Kevin LozandierCourses Plus Student 53,747 Points
Assuming you're a beginner, when it comes to specific editors, it's perhaps way too soon to stress what editors you'll stick with or not as opposed to just learning.
After all, you can have the best tools in the world to make a particular product, but t if you don't even know how to make a good product, or where to start, those tools won't do you any good (and you having them).
I'd recommend using Codepen.io or Treehouse's workspaces to just follow long without much fuss. (SassMeister I'd recommend for the Sass course, being a dedicated online editor for Sass ).
Codepen.io in particular is especially handy towards being able to immediately share specific work that's acting up for others to immediately help you.

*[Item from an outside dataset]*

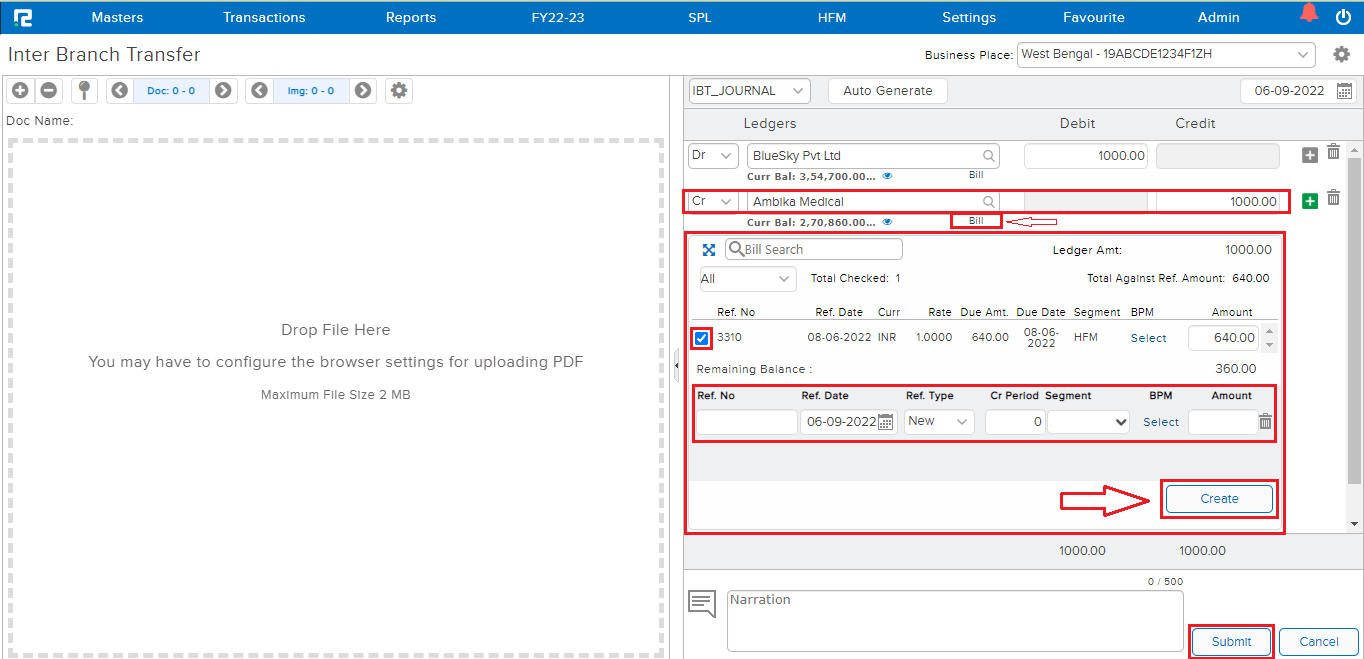
Task: Expand the Business Place West Bengal dropdown
Action: tap(1166, 54)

That said, when it comes to actual editors you can install on your computer , there's pretty much little a text editor can differentiate itself from other ones outside the plugins the unique communities behind each one comes up with.
Many would argue, myself included, that IDEs, outside of cost, are better suited for use towards learning and increased productivity. For example, you get immediate feedback on mistakes you've made as you code, deprecated methods, and newer methods that may save you time.

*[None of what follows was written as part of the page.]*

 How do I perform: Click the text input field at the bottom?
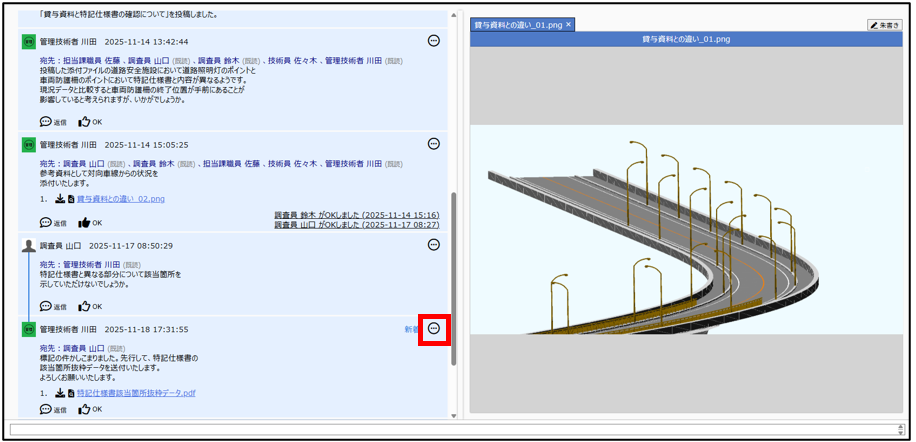450,429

There's many plug-ins that's popular for editors such as Sublime that are merely limited versions of what industry-standard IDEs provide you out of the box.
Eventually, you'll want to try out Vim or Emacs--especially if you're pursuing a career as a developer. These editors are some of the oldest editors out there that as a result benefit from mature conventions, plugins, and features towards coding efficiently and quickly as much as possible.
They're great obviously to be as supported as long as the have.
They were built with the philosophy of not needing a mouse and that being in fact a strength towards a more efficient editor. This philosophy resulted in both being far more efficient towards writing, editing, and deleting code than essentially all editors released around the time they were created.
The goals of both were accomplished so well, they usually allow you to code more efficiently and faster than most editors even today.
Overall, I stress you don't focus as much about editors. Otherwise you won't have much time to do much else.